WORK ITEM:
Set down, exactly, every line from the top of the listing through the one holding "Given: Expand Specify a cache validator row".

DATA RECORDS:
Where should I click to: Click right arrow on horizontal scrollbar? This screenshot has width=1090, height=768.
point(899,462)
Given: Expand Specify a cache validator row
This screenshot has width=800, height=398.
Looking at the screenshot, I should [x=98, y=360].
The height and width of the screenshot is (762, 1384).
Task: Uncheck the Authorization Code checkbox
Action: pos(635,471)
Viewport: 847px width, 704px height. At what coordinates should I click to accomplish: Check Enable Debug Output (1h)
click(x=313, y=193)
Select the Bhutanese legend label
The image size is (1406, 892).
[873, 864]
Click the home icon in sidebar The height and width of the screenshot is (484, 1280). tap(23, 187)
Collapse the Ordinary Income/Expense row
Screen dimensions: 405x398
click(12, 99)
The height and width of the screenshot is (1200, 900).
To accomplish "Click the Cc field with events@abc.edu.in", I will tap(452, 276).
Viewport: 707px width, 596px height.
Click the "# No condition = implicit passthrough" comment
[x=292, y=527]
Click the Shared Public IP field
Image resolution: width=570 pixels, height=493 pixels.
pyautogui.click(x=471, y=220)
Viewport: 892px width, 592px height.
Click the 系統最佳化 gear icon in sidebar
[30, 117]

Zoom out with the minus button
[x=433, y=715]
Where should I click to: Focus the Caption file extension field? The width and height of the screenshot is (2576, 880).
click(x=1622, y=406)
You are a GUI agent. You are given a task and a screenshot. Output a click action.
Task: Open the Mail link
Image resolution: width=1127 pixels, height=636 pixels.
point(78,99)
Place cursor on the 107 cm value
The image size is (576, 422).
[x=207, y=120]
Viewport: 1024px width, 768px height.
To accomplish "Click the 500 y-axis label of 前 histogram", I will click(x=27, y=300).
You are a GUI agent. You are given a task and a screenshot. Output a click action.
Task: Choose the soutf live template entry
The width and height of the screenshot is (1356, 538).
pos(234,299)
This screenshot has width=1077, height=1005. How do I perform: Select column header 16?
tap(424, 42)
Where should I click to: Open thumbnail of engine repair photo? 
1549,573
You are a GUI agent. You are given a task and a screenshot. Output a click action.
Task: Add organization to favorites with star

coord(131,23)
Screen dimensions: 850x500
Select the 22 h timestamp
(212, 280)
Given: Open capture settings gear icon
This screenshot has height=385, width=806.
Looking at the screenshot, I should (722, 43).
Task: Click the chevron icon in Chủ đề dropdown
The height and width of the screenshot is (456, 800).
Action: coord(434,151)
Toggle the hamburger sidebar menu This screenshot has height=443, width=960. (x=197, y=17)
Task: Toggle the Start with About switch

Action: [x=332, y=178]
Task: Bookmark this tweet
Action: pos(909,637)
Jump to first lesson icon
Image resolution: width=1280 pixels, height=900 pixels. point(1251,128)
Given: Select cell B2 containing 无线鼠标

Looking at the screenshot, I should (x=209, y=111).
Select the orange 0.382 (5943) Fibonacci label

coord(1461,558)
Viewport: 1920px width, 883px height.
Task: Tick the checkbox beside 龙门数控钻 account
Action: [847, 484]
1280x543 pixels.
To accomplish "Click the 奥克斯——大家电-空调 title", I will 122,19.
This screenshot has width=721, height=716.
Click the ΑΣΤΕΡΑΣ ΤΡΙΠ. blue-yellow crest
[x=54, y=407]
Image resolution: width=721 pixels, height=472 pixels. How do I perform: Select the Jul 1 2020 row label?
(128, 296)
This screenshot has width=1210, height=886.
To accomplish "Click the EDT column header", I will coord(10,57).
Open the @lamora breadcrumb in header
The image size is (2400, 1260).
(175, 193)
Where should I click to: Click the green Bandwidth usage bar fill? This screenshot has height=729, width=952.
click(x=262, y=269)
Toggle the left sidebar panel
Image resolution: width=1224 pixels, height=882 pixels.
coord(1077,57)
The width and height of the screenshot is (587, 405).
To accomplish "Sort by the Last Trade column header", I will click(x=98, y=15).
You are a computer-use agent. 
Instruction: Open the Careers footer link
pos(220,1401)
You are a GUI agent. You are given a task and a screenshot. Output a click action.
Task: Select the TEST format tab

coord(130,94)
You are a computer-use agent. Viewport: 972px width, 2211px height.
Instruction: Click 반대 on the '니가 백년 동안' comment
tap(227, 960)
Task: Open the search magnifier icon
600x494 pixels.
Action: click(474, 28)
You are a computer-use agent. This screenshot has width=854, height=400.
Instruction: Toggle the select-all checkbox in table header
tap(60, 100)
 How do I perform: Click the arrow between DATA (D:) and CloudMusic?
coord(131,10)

WRITTEN RESPONSE:
Where should I click to: Click right arrow on horizontal scrollbar? This screenshot has width=1090, height=768.
point(899,462)
Given: Expand Specify a cache validator row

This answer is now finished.